Nella mattinata di martedì 19 maggio i carabinieri del Comando provinciale di Bergamo, coadiuvati dai colleghi competenti territorialmente, hanno eseguito 7 perquisizioni domiciliari a carico di altrettanti soggetti, tutti italiani, residenti nella provincie di Milano, Brescia, Varese, Trieste, Lucca, Vicenza e Rovigo (tre con precedenti di polizia e uno minorenne), identificati tra coloro che nel 2019 avevano minacciato, sul social Facebook, il noto giornalista Paolo Berizzi, inviato del quotidiano «la Repubblica» e autore di diversi scritti sulle formazioni di estrema destra italiane, con particolare riferimento alla loro infiltrazione nelle diverse tifoserie calcistiche.

L’atto è stato disposto dalla Procura della Repubblica di Bergamo a firma del Sostituto dottor Emanuele Marchisio e, per quanto attiene il minore, del Sostituto presso il Tribunale dei Minori di Brescia, dottoressa Lara Ghirardi. Le perquisizioni mirano alla raccolta di ulteriori elementi probatori nei confronti degli indagati, individuati a seguito di una serrata attività di indagine svolta dal Nucleo Investigativo del Comando provinciale dei carabinieri di Bergamo anche in collaborazione con il noto social network Facebook, che ha fornito molti dati utili alla identificazione dei responsabili delle condotte in parola.

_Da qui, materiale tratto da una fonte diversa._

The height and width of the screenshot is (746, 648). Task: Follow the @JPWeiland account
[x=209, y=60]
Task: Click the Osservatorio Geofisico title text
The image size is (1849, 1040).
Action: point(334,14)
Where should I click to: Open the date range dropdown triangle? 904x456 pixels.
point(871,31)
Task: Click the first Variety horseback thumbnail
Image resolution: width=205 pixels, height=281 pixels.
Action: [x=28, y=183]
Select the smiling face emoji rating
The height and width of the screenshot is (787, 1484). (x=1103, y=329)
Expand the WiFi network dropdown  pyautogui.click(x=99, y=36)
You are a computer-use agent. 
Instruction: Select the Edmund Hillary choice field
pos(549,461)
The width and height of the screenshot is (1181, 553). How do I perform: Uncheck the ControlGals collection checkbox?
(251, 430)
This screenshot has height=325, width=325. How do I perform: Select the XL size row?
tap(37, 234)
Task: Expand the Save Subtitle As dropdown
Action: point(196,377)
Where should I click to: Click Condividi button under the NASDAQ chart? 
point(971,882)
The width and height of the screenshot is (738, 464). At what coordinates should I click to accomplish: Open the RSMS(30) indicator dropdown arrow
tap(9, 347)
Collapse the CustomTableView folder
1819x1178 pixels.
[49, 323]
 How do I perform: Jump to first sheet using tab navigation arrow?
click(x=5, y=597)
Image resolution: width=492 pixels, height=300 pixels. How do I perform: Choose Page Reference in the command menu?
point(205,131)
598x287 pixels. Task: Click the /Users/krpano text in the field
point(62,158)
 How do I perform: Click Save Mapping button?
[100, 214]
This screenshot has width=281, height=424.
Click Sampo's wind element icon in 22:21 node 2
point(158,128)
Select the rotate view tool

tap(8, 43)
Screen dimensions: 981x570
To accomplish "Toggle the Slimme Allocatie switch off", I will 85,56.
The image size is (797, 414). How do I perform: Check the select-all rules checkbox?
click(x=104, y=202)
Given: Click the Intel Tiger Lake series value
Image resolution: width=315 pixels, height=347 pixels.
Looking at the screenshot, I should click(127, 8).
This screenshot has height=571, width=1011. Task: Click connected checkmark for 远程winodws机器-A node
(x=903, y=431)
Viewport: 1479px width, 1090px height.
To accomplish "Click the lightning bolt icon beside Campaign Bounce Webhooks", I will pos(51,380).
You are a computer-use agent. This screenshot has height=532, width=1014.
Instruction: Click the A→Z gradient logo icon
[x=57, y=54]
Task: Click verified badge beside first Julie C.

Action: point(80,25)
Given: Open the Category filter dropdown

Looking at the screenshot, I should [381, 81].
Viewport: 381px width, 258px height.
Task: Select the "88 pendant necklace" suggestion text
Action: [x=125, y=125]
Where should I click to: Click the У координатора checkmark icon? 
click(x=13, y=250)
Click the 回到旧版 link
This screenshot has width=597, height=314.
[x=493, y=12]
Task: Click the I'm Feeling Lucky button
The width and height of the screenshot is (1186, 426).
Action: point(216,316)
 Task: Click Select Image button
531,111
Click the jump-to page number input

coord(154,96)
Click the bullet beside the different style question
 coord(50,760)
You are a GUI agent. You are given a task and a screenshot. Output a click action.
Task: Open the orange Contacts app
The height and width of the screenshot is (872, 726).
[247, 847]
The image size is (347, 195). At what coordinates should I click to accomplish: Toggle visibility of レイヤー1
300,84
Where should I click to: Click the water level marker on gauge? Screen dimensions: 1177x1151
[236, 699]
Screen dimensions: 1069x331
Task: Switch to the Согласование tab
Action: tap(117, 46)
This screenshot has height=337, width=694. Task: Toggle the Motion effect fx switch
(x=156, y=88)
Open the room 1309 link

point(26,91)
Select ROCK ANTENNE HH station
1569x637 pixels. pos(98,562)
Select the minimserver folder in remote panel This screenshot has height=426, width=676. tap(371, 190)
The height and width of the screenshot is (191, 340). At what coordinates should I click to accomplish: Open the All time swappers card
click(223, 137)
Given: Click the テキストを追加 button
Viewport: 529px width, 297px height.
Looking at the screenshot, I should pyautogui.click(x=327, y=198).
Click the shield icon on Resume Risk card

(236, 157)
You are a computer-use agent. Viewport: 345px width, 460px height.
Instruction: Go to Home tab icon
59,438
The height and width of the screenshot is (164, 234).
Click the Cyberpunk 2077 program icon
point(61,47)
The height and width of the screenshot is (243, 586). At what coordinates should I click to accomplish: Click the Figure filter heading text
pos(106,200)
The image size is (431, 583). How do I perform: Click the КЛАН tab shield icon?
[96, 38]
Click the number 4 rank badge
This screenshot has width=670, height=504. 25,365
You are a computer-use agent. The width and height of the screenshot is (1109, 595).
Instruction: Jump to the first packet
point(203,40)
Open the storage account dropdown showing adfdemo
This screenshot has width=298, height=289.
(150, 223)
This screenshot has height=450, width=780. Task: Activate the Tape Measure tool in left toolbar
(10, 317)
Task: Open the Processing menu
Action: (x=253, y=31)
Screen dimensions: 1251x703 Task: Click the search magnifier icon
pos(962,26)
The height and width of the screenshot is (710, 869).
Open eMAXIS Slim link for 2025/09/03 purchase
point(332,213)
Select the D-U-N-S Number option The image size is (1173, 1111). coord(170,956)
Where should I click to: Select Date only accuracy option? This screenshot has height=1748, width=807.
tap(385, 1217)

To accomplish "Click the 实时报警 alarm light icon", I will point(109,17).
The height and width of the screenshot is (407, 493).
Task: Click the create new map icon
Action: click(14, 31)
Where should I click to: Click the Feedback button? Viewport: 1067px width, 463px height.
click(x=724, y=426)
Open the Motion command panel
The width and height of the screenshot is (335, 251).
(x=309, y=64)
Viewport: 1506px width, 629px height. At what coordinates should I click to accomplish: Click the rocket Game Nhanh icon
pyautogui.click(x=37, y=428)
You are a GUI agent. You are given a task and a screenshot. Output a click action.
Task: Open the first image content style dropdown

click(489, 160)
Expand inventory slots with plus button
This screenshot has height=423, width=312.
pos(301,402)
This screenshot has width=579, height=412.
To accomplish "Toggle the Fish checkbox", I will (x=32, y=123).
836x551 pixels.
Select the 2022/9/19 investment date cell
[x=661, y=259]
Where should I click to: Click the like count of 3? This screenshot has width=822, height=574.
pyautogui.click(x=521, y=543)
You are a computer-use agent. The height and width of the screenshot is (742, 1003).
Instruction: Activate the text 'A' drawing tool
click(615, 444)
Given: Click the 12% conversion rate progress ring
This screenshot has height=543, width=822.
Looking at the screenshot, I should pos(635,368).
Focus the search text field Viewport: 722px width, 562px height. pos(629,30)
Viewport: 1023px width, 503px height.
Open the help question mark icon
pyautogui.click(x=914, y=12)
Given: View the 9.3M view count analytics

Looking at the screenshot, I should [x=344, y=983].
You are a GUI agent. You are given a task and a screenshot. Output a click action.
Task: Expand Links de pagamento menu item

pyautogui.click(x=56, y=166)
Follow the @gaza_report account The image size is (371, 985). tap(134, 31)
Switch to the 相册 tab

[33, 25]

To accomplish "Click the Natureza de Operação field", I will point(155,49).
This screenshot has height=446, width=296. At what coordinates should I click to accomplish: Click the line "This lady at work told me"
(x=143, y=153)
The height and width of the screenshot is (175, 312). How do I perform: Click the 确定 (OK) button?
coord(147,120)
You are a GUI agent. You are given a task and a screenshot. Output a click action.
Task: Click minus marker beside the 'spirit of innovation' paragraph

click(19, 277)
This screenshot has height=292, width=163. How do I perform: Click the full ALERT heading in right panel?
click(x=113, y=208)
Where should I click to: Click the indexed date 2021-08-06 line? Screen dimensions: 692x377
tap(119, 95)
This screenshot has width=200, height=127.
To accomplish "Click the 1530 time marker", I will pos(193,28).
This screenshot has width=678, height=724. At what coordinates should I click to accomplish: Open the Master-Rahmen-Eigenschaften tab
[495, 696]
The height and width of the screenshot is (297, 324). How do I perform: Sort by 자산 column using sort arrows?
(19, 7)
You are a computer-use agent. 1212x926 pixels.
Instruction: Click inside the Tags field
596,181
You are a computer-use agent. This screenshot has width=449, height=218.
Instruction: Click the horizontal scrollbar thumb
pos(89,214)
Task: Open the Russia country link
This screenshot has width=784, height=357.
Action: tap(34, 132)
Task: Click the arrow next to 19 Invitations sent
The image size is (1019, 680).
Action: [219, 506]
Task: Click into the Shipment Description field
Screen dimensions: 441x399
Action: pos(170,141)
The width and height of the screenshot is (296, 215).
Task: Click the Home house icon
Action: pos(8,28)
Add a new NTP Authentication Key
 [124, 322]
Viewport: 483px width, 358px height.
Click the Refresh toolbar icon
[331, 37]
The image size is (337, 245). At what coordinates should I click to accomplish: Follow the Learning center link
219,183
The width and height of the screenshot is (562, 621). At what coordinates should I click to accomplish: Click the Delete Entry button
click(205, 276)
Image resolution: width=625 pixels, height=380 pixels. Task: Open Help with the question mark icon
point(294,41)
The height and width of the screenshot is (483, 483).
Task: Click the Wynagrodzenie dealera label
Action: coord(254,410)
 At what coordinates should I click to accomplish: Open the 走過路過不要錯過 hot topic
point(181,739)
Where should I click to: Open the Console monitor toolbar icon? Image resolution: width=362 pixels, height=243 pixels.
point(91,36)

Durante le operazioni sono stati quindi sequestrati numerosi telefoni cellulari e Pc con la finalità di ricostruire tutta la rete dei soggetti intervenuti. I soggetti, compresi in un’età tra i 17 ed i 55 anni, dovranno rispondere dei reati di minacce aggravate e diffamazione mezzo stampa (artt. 595 e 612 C.P.) nei confronti del giornalista di Repubblica che, a causa di questi comportamenti, è costretto da tempo a vivere sotto scorta.